The clearest underlying dynamic is the breakdown of trust in institutions. Not just government, but media, science, education, and any authority that presents itself as credible without being easily verifiable. This breakdown isn't irrational, even when it produces irrational outcomes. Institutions have, in many documented cases, been wrong, self-serving, or captured by interests that don't reflect the people they claim to serve. The skepticism is often earned. The problem is that skepticism without alternative sources of reliable information creates a vacuum that fills with whatever is most emotionally compelling.
What's filling that vacuum, globally, is nationalism. Not always in the form of explicit ethnic nationalism, but in the form of leaders who offer a simple story: the problems are caused by outsiders, elites, or enemies, and the solution is strength and protection. That message is working in countries with very different histories and cultures, which suggests it's responding to something structural rather than local.

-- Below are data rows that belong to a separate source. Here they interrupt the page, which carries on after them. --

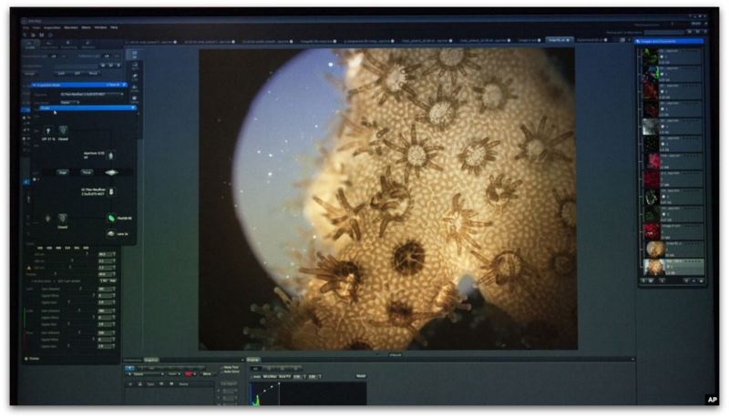Viewport: 729px width, 418px height.
Task: Click the lower Closed shutter icon
Action: [63, 218]
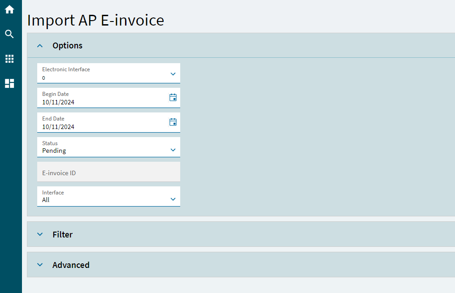Viewport: 455px width, 293px height.
Task: Open Electronic Interface dropdown arrow
Action: point(173,74)
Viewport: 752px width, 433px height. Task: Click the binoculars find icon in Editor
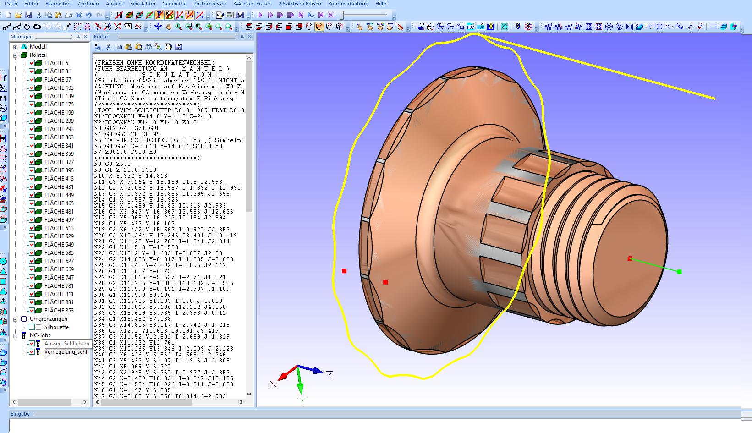(x=148, y=47)
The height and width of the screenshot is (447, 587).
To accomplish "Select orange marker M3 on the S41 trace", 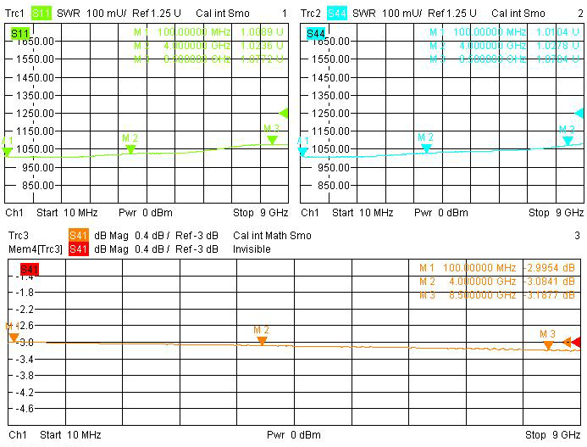I will [548, 344].
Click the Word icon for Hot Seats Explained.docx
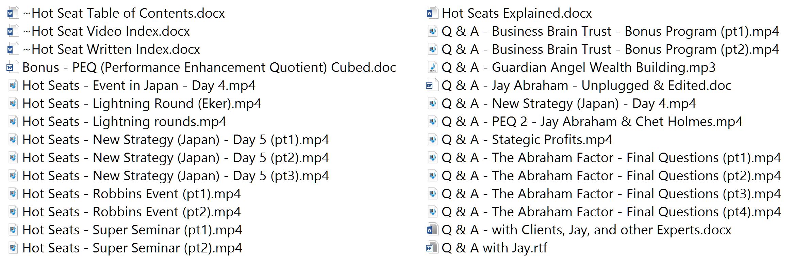Screen dimensions: 794x264 pyautogui.click(x=432, y=13)
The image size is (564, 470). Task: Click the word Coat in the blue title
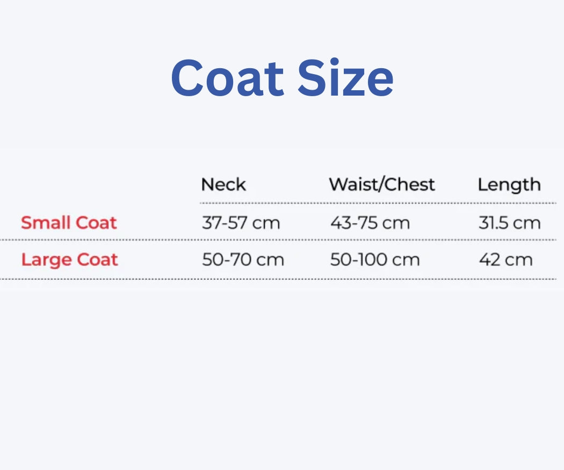(x=227, y=78)
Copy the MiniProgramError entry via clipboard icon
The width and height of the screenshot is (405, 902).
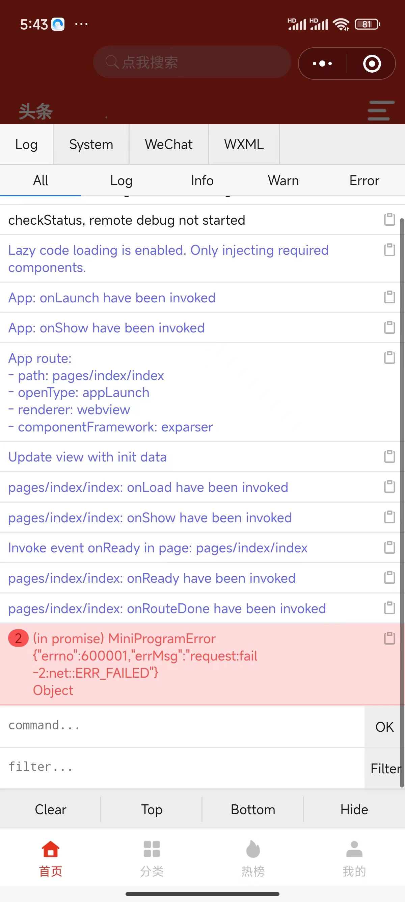389,638
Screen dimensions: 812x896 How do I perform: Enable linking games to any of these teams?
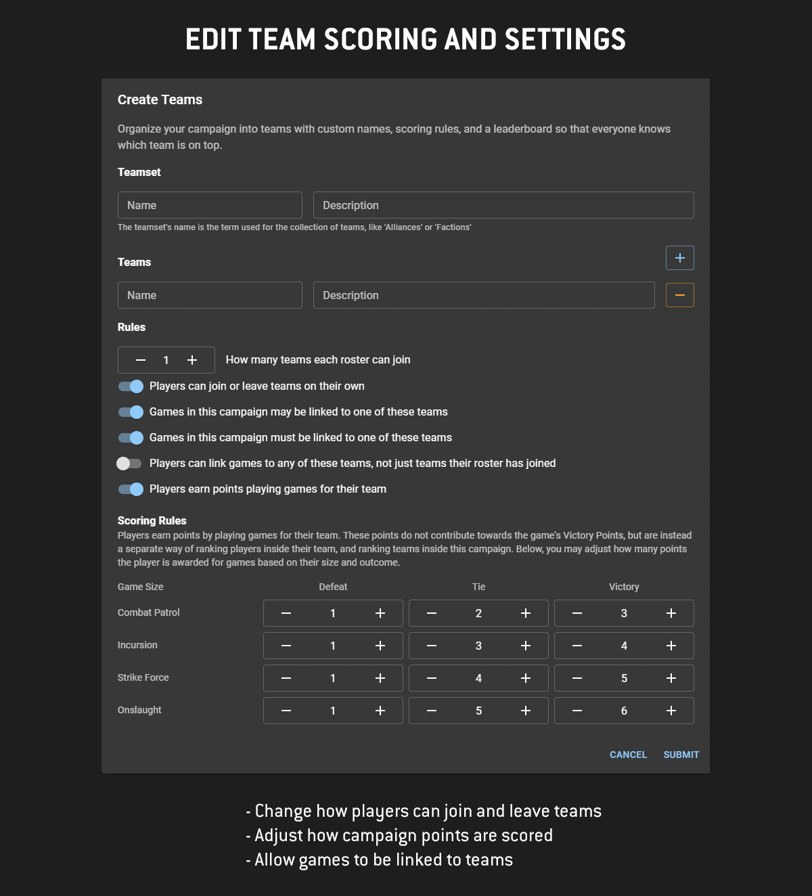pyautogui.click(x=129, y=464)
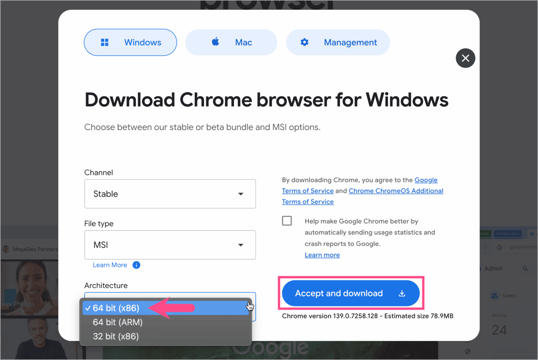Click the refresh icon in the background browser toolbar
Viewport: 538px width, 360px height.
tap(485, 247)
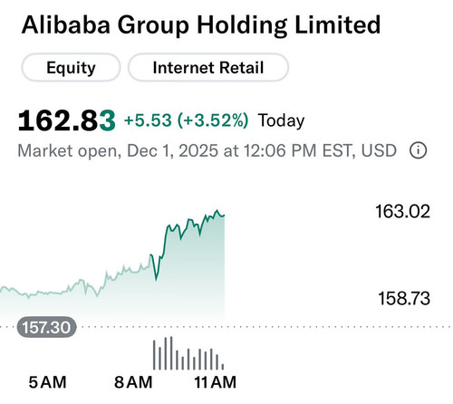Viewport: 453px width, 404px height.
Task: Click the 11 AM time axis label
Action: click(x=215, y=382)
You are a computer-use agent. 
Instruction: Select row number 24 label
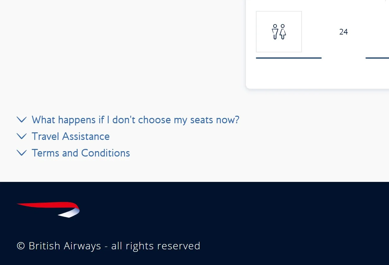pos(344,32)
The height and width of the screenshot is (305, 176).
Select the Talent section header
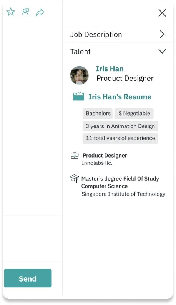[118, 51]
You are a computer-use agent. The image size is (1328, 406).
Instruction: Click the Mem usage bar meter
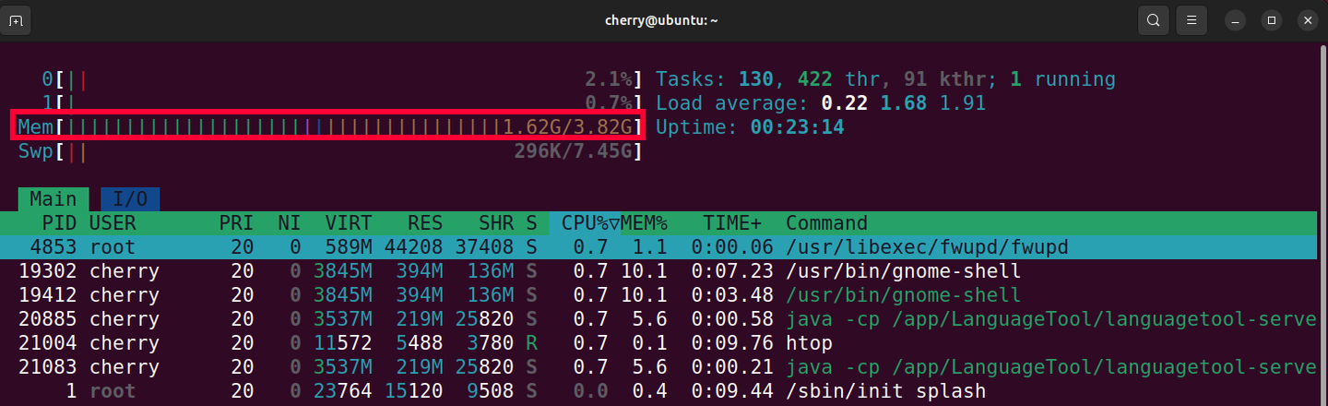click(327, 126)
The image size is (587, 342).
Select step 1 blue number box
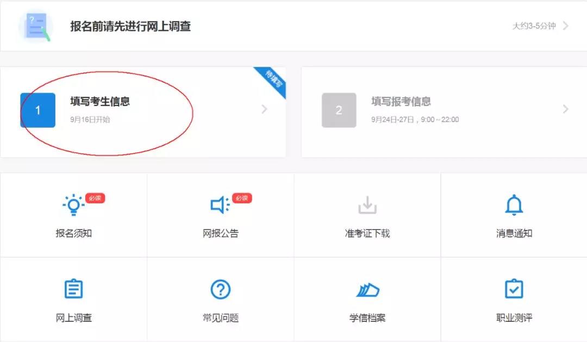coord(38,110)
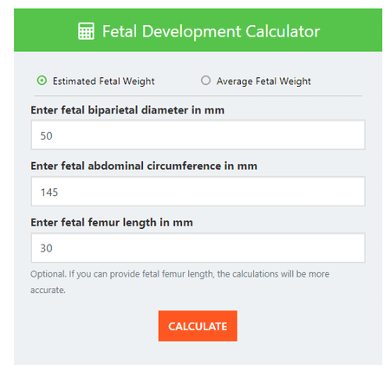Click the Estimated Fetal Weight label text
The width and height of the screenshot is (390, 372).
[x=103, y=82]
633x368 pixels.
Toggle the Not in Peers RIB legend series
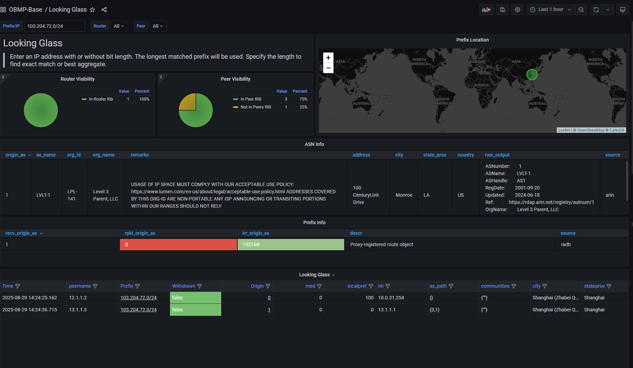256,107
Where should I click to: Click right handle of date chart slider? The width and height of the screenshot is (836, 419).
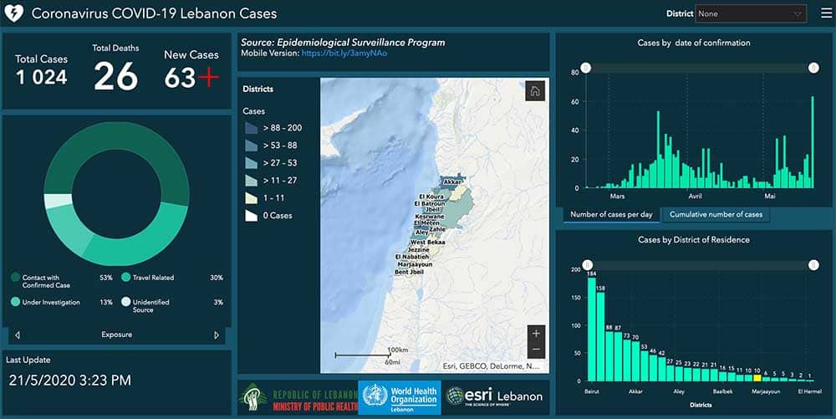click(x=813, y=68)
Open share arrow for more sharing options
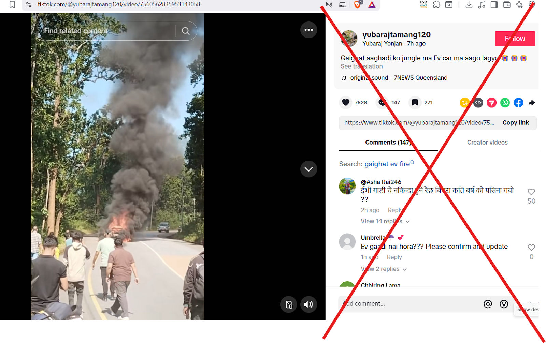This screenshot has width=546, height=343. 531,103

The structural thing is displacement. Economies that used to absorb people into stable, predictable work are producing more volatility and less security. People who feel economically precarious tend to support political movements that promise protection, even at significant cost to other values.
The path back to more stable politics probably runs through more stable economics. That's a slower fix than any election cycle allows for. In the meantime, the most useful thing most people can do is resist the pull toward simple stories, stay skeptical of anyone who claims the problem is simple, and pay attention to what's actually happening rather than what they're being told is happening.